Machiavelli seemed the obvious author to think of when Gaddafi’s violent death in Libya was reported. Although there still appears to be a popular appetite for brutal tyrannicide, the Italian statesman’s prescription that the incoming Prince should obliterate the entire ruling dynasty of his predecessors if he is to be secure, seems more likely to prompt pangs of conscience than the general British twingelessness that accompanied the dictator’s killing. Having revisited the Prince, I went back to Machiavelli’s less well-known work, the Discourses on Livy, which is similarly concerned with the getting and holding of power, though speaks more directly to the predicaments of republics than principalities. While I’d baulk at any simple reading-across from Machiavelli to contemporary Scottish nationalism, I was particularly struck by the resonances of the following passage. While despots and tyrants should “renovate” everything in their new fief, upending hierarchies, dispersing populations, shattering and reshaping institutions, for those who do not seek a tyrannical sway, Machiavelli contends that…
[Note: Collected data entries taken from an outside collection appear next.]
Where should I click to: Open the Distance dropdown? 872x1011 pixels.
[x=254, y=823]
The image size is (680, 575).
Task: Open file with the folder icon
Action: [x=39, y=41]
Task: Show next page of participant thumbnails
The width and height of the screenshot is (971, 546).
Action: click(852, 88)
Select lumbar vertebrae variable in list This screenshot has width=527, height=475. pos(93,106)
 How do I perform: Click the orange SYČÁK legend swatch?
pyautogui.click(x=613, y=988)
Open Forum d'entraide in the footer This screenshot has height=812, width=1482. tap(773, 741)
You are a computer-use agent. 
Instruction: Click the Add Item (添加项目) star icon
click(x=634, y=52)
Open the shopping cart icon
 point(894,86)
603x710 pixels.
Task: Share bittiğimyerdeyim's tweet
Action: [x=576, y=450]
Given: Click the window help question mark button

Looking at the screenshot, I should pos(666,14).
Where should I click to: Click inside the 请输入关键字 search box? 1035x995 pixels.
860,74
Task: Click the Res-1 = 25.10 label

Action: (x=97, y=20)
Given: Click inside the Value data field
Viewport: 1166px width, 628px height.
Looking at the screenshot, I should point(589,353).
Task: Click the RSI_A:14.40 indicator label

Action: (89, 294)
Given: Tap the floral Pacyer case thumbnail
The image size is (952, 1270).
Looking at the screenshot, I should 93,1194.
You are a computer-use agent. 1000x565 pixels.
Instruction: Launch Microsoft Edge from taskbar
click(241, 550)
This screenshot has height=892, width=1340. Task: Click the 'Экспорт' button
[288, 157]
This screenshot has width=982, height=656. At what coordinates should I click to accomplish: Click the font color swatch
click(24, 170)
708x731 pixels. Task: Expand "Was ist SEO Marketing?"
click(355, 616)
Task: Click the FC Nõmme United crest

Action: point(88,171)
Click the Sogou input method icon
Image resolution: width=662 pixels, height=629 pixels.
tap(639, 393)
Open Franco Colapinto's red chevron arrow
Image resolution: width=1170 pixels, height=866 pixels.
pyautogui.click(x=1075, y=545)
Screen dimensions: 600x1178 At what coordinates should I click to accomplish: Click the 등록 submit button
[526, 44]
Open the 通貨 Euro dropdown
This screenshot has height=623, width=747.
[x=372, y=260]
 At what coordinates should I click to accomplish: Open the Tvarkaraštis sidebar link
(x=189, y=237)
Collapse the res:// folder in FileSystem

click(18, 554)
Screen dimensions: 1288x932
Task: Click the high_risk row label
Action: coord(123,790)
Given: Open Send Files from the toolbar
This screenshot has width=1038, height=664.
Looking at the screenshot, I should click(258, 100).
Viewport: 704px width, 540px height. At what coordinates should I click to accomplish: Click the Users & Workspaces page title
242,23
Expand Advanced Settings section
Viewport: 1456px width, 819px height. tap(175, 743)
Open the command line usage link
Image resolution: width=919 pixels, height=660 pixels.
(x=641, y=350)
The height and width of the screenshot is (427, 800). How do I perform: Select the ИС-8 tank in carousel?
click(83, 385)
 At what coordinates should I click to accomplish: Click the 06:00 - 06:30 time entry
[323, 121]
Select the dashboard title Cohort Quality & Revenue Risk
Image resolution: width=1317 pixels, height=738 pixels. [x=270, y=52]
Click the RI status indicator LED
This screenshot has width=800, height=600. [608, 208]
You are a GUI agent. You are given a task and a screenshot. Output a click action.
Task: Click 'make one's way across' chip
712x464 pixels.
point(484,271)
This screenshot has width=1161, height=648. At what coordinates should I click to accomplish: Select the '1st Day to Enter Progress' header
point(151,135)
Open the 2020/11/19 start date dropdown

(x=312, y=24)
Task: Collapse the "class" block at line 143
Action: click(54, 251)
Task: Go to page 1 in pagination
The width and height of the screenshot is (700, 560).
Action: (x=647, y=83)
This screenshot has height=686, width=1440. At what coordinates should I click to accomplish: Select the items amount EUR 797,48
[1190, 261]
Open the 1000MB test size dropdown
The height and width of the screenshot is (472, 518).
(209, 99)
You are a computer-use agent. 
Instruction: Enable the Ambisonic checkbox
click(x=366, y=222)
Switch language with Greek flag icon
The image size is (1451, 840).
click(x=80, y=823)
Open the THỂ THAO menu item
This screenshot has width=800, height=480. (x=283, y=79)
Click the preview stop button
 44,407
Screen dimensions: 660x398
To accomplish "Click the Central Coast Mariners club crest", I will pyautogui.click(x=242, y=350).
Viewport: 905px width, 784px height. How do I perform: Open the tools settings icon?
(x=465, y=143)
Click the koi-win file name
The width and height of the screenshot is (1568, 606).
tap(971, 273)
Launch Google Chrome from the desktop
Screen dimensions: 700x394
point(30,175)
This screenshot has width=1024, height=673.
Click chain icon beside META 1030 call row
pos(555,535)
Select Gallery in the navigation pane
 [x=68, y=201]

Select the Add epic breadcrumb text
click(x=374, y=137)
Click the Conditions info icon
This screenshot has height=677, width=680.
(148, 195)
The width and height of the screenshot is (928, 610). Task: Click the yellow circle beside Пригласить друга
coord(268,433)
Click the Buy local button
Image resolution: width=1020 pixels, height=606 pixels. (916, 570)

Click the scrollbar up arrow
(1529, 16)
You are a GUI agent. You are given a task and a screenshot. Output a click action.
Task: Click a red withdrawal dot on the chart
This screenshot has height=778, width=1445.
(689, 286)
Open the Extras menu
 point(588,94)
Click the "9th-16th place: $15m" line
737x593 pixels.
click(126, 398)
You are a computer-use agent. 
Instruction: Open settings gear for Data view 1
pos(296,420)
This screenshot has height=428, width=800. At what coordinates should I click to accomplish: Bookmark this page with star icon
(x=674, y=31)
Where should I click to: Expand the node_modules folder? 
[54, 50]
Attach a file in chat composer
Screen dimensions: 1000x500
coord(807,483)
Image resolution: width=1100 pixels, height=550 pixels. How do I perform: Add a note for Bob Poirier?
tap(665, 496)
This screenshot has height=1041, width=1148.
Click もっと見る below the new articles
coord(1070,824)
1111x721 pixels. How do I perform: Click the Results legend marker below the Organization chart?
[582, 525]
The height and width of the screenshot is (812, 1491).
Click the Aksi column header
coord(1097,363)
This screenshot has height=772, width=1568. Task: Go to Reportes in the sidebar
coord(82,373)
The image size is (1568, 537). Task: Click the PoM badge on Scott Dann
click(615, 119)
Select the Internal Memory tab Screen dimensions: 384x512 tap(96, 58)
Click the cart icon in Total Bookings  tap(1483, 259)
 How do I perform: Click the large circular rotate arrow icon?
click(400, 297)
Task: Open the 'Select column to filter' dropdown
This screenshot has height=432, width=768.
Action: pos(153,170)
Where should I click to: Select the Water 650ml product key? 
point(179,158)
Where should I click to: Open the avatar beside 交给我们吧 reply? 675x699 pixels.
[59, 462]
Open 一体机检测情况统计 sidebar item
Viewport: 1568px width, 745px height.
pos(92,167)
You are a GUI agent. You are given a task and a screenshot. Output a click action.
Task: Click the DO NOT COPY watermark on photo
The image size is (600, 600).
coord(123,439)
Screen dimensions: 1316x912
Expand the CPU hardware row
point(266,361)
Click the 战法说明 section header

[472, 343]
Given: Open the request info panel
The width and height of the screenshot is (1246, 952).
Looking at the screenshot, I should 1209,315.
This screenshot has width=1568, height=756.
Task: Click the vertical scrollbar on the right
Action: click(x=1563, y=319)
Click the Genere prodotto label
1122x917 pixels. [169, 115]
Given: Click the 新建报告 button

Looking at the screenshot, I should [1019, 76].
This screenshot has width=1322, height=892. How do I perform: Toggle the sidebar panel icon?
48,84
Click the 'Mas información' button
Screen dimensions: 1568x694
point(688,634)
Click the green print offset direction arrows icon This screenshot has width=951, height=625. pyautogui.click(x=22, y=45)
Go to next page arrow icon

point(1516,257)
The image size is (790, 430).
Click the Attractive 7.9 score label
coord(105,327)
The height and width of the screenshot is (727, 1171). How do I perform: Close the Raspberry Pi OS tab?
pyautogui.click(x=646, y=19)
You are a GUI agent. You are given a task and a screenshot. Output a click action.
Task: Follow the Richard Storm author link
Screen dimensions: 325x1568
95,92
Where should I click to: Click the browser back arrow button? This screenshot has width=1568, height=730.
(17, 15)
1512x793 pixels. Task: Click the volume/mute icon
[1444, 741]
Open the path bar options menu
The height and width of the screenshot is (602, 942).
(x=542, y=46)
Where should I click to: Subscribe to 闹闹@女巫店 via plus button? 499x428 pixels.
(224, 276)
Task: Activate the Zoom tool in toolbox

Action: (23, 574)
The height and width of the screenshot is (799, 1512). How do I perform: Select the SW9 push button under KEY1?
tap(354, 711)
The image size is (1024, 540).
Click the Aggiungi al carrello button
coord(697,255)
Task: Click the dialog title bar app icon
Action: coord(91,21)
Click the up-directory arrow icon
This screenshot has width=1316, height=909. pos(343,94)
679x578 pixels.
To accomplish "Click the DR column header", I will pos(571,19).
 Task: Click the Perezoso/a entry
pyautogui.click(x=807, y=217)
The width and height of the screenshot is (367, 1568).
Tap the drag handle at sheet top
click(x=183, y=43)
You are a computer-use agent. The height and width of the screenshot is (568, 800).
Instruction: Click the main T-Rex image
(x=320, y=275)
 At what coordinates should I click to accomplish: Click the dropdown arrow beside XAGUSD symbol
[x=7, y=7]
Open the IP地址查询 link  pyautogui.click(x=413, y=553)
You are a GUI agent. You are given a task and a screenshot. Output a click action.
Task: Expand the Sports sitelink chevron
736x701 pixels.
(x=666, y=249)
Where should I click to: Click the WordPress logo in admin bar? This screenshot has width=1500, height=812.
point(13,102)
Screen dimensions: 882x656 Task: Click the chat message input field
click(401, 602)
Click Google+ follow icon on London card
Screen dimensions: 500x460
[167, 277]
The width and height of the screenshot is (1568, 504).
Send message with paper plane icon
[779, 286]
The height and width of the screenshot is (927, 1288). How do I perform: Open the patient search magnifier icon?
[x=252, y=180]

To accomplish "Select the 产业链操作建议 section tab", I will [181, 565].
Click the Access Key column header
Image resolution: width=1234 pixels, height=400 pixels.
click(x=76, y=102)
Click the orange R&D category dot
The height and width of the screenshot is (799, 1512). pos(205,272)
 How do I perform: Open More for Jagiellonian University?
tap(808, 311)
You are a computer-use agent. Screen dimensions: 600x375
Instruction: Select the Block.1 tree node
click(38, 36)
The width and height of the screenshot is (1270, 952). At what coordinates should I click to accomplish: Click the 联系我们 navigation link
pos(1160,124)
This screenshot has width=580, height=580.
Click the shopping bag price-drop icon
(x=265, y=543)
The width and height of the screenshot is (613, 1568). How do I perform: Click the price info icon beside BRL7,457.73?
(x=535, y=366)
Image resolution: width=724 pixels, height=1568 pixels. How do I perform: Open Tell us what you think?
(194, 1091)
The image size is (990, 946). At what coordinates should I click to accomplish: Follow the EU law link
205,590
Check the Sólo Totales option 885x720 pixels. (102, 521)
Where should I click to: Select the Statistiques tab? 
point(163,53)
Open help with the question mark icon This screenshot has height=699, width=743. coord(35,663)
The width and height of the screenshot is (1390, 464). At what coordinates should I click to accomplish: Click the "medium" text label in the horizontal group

“He who desires or proposes to change the form of government in a state and wishes it to be acceptable and to be able to maintain it to everyone’s satisfaction, must needs retain at least the shadow of its ancient customs, so that institutions may not appear to its people to have been changed, though in point of fact the new institutions may be radically different from the old ones. This he must do because men in general are as much affected by what a thing appears to be as by what it is, indeed they are frequently influenced more by appearances than by reality.”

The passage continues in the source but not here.